Pero, gracias a su temperamento incansable, enseguida retoma sus actividades. En enero de 1979, es invitado al National Prayer Breakfast de Washington, en presencia de Jimmy Carter, entonces presidente de los Estados Unidos. El venerable prelado inaugura así su discurso : « Señor Presidente, es usted un pecador ». Tras un momento de silencio, continúa : « Soy un pecador ». Luego, paseando la mirada sobre las celebridades presentes, dice : « Todos somos pecadores, y todos necesitamos volvernos hacia Dios ». Billy Graham, protestante evangélico, afirmará que fue uno de los sermones más elocuentes y estimulantes que jamás había escuchado.

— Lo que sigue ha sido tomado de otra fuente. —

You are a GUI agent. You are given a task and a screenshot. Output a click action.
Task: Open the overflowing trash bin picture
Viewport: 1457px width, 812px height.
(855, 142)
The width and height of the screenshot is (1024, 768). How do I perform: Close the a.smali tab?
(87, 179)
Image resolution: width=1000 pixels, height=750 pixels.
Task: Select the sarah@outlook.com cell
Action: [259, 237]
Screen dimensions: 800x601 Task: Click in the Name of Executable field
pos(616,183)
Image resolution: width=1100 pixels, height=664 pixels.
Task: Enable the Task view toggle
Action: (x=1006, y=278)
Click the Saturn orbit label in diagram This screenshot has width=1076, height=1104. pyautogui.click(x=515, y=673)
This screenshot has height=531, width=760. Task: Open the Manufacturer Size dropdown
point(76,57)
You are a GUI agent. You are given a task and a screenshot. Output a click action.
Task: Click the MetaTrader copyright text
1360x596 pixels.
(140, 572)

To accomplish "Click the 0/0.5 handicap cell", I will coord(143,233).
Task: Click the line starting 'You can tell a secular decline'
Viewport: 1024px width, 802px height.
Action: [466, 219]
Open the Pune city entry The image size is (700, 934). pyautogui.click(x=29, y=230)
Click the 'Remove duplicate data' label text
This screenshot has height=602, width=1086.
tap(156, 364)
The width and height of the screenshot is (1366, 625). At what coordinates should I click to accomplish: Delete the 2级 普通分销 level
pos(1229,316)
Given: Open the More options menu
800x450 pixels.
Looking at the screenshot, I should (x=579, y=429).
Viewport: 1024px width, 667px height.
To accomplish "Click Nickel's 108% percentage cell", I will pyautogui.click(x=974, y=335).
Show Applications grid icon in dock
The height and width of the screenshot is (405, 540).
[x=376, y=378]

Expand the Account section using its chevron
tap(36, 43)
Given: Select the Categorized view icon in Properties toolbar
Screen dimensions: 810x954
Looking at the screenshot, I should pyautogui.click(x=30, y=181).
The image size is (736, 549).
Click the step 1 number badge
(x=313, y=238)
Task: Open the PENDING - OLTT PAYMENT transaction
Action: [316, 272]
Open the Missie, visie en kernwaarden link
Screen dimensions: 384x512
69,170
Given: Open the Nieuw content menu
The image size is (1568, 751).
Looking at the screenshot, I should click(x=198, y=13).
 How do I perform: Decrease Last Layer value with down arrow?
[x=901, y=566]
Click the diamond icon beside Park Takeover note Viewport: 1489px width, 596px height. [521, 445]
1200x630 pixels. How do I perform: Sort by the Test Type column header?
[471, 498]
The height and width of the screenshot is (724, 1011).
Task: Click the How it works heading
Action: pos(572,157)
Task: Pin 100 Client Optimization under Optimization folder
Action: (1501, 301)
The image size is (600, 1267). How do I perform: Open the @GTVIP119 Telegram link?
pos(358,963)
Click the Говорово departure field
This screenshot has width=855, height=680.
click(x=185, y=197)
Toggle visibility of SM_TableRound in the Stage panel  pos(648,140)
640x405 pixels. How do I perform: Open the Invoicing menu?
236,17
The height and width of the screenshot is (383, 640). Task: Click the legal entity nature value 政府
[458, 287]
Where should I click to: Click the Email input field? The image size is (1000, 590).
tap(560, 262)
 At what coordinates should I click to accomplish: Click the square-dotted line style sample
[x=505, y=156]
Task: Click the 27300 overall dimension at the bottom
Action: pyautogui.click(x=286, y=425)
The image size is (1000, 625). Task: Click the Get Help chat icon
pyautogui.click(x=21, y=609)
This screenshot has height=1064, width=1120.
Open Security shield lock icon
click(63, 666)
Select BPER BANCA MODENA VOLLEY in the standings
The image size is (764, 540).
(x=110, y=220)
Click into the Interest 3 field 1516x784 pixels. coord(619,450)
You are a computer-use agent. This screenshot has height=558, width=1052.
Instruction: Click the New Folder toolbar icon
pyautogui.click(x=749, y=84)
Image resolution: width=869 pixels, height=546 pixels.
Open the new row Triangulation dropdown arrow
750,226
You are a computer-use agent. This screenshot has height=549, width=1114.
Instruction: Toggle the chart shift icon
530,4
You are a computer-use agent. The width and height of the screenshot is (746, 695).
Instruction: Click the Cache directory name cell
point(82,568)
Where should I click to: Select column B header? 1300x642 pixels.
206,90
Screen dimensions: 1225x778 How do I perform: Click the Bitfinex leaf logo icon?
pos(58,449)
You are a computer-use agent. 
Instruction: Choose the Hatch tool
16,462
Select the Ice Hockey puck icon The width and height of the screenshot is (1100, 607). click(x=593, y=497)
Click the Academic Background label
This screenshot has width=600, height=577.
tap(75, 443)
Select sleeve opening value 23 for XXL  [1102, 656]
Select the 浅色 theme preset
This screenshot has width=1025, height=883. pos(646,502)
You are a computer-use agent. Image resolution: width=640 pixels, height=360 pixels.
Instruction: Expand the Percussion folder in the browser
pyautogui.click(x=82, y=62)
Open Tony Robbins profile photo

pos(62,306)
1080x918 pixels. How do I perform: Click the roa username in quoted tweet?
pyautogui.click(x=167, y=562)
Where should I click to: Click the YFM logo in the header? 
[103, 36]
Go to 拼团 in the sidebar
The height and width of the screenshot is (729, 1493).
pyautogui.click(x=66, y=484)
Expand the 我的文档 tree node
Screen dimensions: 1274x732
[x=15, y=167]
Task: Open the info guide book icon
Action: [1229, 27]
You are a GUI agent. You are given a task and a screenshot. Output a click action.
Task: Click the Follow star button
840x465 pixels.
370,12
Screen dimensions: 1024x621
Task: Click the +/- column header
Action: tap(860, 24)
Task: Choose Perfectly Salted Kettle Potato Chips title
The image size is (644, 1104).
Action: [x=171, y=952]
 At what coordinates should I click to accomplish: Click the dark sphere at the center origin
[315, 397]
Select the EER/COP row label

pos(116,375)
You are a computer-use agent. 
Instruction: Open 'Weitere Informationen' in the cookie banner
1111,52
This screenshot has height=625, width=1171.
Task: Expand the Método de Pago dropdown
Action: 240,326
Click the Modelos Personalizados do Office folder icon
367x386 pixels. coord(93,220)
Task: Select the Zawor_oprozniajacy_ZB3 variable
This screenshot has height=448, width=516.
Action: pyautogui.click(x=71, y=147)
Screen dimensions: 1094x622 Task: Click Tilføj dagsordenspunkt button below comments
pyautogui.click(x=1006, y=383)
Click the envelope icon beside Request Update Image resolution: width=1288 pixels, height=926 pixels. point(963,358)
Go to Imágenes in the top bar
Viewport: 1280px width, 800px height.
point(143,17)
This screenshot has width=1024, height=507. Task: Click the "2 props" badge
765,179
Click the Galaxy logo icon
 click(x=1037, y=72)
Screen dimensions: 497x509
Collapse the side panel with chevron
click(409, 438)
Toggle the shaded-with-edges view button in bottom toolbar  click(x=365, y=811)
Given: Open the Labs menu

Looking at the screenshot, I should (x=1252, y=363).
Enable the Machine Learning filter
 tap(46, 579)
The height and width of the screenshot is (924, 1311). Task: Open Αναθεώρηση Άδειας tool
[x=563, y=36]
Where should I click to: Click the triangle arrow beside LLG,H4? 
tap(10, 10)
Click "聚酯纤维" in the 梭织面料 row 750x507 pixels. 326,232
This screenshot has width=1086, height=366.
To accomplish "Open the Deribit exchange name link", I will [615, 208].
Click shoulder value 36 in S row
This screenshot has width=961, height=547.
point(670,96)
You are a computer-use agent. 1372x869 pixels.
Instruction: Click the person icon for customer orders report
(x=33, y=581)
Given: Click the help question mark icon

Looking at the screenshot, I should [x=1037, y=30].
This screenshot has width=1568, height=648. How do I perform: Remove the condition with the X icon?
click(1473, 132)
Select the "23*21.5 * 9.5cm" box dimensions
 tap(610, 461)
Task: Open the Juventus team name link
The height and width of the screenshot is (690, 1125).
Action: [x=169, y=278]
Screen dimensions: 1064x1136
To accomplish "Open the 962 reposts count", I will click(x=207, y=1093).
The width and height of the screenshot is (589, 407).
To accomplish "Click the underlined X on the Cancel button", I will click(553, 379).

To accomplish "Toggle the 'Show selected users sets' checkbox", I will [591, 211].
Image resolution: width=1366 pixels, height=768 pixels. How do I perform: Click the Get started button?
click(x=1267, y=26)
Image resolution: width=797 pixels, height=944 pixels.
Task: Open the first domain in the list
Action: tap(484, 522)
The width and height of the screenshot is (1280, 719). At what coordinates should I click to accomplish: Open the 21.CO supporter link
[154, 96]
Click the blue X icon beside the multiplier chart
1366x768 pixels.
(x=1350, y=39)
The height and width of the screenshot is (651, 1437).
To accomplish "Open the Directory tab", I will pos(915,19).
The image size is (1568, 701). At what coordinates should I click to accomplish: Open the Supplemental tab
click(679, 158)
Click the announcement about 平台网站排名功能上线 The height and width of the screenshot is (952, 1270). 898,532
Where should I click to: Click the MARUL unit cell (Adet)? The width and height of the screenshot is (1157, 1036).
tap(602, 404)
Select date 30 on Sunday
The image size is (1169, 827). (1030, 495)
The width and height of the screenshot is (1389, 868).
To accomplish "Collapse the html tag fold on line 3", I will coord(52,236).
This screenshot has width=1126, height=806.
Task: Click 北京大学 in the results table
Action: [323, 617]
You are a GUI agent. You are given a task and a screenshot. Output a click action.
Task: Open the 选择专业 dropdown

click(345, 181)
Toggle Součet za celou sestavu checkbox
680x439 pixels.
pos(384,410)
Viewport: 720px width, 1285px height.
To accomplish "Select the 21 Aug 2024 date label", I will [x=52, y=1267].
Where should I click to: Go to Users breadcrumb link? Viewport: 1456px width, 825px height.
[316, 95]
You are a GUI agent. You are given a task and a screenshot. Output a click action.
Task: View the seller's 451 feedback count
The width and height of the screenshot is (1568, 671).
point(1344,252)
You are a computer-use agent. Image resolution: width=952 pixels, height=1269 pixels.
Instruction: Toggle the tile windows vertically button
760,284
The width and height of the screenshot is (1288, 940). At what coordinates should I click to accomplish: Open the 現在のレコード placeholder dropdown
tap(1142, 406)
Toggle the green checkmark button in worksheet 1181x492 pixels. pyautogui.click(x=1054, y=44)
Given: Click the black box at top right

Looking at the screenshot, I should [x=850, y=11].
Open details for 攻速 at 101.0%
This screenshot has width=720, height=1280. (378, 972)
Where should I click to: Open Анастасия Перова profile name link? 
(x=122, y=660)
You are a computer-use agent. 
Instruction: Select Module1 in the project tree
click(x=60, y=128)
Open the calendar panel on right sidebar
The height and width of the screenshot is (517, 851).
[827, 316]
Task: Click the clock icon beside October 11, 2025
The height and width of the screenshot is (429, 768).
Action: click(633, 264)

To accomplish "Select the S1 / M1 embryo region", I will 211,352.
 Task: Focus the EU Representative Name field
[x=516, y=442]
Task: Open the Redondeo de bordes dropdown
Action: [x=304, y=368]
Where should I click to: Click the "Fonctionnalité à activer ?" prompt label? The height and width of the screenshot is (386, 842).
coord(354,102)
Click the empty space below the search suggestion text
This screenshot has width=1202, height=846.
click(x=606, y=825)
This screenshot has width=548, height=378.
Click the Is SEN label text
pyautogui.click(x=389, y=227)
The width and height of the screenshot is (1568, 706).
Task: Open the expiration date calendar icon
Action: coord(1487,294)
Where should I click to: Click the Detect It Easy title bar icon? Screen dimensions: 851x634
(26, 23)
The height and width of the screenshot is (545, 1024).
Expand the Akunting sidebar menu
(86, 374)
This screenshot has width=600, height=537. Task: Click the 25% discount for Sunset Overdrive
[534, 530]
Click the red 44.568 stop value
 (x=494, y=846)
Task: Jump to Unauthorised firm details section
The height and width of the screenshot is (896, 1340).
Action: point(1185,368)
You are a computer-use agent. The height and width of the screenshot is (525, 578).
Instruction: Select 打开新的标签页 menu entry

El Viernes Santo siguiente, muy debilitado por sus grandes sufrimientos, Monseñor Sheen sube por última vez al púlpito de la iglesia Santa Inés de Nueva York, completamente decidido a realizar una homilía aunque le cueste la vida. Siempre había considerado que el púlpito sería un buen sitio para morir. Sin embargo, los meses pasan… Finalmente, el 9 de diciembre de 1979, Fulton Sheen obtiene la gracia que a menudo había pedido : morir ante el Santísimo. Poco tiempo antes, había confesado su deseo de partir : « No es que no ame la vida, pues la amo realmente. Pero quiero ver al Señor. He pasado muchas horas ante Él presente en el Sagrario. Le he hablado en la oración, y he hablado de Él a todos los que querían oírme, ¡ y ahora quiero verle cara a cara ! ».

La causa de de beatificación de Monseñor Fulton Sheen, abierta en 2002, desembocó en 2012 en la declaración de la heroicidad de sus virtudes, llevando desde entonces el título de “Venerable”.

Mientras rezamos por su beatificación, pidámosle que comparta con nosotros su intenso amor por Jesús-Eucaristía, así como su solicitud por el destino eterno de las almas.